A few things I noticed about myself today are how many different souls there are out there living their lives in their own dream. I am sure many in that long nine hour class developed opinions about me based on how I dressed, what car I drove and the way I spoke and carried myself. I saw in myself a changed person where instead of hating on others because of perceived shortcomings and assumptions, I actually took a step back and thought about how much our Creator loves each one of them … warts and all. I remembered how our amazing God doesn’t love anyone more than anyone else no matter what they have done in this life or even their past lives. I eavesdropped on conversations during breaks as I was sitting in the room unable to not hear them speak. They spoke of many things in their lives that were unique to them. We all have a story to tell. It was even mentioned by the teacher her opinion on how the younger generations are more prone to being victims and trauma bonding. I don’t know if that is true, but I have seen it. I have seen it in every age however. Maybe it is the media that makes that more pervasive. All I know is I really wanted to volunteer the Wisdom of how we are not our history. We are not our trauma and we are not even our accomplishments. We are a Perfect creation. We are a Perfect spark from the fire of our Creator. We are more powerful than anyone claims and beyond our own understanding. Surely, there were those I probably would want to keep some distance from based on their current toxicity of their small self we sometimes claim. Mostly, I realized that I can love everyone and that every single person is living this life and are here for a purpose. I felt that there was no one that was there with ill intention. These folks were just doing their best and wanting to help others and themselves.

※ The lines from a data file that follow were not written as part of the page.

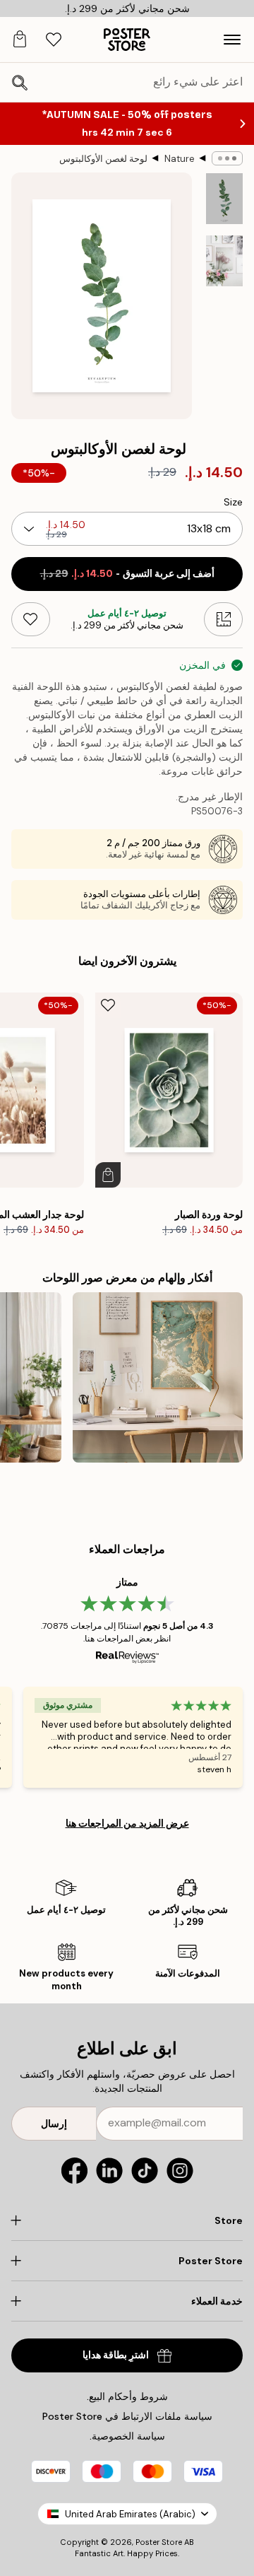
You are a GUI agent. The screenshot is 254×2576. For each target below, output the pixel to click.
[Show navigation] (232, 39)
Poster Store (158, 2542)
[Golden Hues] (158, 1377)
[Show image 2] (224, 260)
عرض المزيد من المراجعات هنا (127, 1823)
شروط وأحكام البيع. (127, 2396)
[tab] (54, 40)
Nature (179, 159)
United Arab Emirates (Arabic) (130, 2514)
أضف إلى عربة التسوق (127, 574)
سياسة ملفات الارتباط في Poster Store (127, 2416)
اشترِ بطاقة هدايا (116, 2355)
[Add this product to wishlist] (30, 619)
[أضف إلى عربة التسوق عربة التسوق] (108, 1175)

I tend to stay in my small narrow world with only a few wonderful people that I have surrounded myself with. I am used to myself and how I think. I am used to the other friends and how they think. I don’t get into a public setting where I am fairly intimate on a public level and able to see interesting and detailed traits and behaviors of others I do not really know. There were some really fine people and I would even say that there was no one there who did not want to be good to themselves and others. This may be due to the nature of the class and the work we all were doing or learning. If I was in a remedial drivers education class due to getting a speeding ticket from a police officer, maybe that would be different as the nature of those present might have some people of poor character. Nevertheless, those with even ill intentions are still children of God and loved just as much as me and able to make any choice they want to in this world.

I am so thankful for the growth and change that has come into my life. I thought that maybe someone thought about me in a negative way today based on how I dressed or carried myself and if they knew me 10+ years ago, they would think I was a completely different person. I was so angry and negative and judgmental. I would have thought most everyone in that class was inferior to me, yet I hated myself more than I hated them. I was able to not care one bit about what anyone thought of me. I spoke to each person with respect and love and gentleness. This was not an act or focused intention, but just how I am now. I just wanted my light to shine and for me to just be and do. I want to Be Love and Do Love and shine all the Christ-light to whomever I was around like a beacon. I pray to stay open to growth and practice and learn the Wisdom of how to be and do on this wonderful heaven called Earth. I was given a gift of seeing myself today in others and the memory of who I used to be. The Divine Wisdom we are bestowed is so beautiful to see, as well as the way it is transferred to us everyday. Be on the lookout for daily Love and Wisdom and reflect on the growth we have done from our intentions to allow our Perfect True selves to shine.